Soils and vegetation in the area vary with altitude. The lowlands are covered mainly by deciduous trees and light conifers and the highlands by light and dark coniferous taiga.

The unique position of the reserve at the junction of three different geographical and floristic provinces (forested steppe in the Krasnoyarsk region, mountain taiga in the Eastern Sayans, and taiga in the Central Siberian Plateau) accounts for the high diversity of its fauna and flora. The flora counts up to 1037 species including 260 species of mosses. More than 150 species are under special protection. Eight basic tree species are represented mainly by pines (41%) and firs (28%).

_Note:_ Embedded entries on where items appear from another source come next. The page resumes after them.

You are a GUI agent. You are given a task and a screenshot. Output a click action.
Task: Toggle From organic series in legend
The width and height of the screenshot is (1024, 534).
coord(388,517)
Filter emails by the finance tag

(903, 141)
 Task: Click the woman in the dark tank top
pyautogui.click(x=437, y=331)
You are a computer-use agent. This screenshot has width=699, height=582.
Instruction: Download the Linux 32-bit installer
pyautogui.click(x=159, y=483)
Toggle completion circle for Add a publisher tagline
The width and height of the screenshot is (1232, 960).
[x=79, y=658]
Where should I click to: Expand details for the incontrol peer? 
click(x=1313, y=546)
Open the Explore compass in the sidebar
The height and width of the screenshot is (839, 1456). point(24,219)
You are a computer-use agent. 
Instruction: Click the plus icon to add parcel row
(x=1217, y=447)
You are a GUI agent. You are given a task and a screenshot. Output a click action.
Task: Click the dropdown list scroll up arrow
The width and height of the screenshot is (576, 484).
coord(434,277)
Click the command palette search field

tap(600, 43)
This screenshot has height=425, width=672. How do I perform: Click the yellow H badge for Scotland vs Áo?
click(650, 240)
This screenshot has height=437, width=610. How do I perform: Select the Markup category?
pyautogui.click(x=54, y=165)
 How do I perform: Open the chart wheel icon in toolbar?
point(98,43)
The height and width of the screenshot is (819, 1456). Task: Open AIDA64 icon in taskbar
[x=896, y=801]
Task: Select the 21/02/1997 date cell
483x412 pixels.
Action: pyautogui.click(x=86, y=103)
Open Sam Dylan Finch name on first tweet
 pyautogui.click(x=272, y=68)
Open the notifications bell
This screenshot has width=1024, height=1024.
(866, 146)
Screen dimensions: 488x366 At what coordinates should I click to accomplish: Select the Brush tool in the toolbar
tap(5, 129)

Animals (58 species) are represented mainly by species typical of southeastern Siberia, such as wolf, bear, glutton, hear, Siberian deer, musk deer, etc. Moreover, sables and two imported species of mink and musk-rat were successfully reacclimatized and acclimatized in the 1950s. The 199 species of birds include tomtit, nuthatch, waxwing, redpoll, hazel-hen, nutcracker, woodpecker, blue nightingale, chaffinch, etc. The average density of the bird population is 400-600 birds per square kilometer.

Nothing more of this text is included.